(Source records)

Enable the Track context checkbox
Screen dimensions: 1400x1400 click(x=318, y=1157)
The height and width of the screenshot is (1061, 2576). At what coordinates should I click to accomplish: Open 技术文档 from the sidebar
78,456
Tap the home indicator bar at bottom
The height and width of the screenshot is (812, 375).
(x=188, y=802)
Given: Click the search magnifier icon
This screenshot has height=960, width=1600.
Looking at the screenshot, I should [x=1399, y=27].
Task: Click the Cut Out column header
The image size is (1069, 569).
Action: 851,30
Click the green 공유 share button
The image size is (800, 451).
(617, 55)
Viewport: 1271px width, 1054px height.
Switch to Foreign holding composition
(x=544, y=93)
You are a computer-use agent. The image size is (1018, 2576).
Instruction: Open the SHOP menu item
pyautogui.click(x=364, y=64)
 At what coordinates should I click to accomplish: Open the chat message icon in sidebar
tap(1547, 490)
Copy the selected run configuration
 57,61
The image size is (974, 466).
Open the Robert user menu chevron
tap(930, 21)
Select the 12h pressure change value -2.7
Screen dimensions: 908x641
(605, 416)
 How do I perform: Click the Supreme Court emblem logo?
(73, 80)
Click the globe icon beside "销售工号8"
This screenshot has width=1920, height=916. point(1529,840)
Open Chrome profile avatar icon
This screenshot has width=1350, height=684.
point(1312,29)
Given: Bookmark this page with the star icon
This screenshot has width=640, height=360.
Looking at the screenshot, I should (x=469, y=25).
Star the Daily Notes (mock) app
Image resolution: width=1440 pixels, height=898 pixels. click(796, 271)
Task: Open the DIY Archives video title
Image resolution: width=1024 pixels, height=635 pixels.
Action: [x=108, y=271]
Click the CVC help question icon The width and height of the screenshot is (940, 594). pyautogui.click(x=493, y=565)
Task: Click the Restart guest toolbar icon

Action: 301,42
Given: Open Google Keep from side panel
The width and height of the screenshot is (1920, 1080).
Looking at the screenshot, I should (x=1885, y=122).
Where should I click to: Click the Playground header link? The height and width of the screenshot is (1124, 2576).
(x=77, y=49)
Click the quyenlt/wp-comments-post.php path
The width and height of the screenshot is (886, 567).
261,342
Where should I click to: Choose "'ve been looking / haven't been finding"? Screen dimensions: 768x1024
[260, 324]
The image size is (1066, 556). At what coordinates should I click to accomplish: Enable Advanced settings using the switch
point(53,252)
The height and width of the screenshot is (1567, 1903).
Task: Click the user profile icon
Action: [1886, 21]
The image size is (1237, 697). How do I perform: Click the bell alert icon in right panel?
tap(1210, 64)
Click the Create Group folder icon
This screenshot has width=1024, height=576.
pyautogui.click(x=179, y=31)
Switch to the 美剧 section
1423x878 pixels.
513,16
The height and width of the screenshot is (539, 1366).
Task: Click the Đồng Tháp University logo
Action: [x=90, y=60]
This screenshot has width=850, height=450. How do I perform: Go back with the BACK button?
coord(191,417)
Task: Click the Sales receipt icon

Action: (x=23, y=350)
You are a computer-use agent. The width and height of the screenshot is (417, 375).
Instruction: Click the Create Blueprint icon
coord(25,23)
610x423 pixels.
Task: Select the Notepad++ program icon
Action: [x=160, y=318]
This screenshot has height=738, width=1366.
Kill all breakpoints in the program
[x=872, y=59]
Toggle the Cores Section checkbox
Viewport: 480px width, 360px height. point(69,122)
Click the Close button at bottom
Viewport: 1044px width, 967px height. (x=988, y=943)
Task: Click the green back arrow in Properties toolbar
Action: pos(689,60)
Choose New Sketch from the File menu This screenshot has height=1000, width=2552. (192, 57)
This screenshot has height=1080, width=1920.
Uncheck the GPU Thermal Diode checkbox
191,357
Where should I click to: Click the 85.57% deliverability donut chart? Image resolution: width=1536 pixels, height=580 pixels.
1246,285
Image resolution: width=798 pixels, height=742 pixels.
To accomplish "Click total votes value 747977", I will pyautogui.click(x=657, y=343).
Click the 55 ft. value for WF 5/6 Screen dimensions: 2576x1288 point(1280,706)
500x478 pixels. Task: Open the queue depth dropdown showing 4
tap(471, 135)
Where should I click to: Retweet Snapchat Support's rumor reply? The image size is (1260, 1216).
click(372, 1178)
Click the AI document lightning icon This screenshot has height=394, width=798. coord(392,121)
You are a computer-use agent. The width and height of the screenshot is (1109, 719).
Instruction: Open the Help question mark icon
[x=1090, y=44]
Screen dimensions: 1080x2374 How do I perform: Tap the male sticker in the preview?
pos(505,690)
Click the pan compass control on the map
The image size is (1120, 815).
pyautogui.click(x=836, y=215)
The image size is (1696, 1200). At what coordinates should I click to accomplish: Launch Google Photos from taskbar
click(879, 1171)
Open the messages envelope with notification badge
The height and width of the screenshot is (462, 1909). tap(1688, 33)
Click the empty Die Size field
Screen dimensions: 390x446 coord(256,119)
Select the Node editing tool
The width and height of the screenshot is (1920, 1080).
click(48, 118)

▶ **Work to be completed**
Select each line of the source records above that contains the string "Given", and copy those lines.

▶ **Written response**
Given: Click the search magnifier icon
Given: Bookmark this page with the star icon
Given: Open Google Keep from side panel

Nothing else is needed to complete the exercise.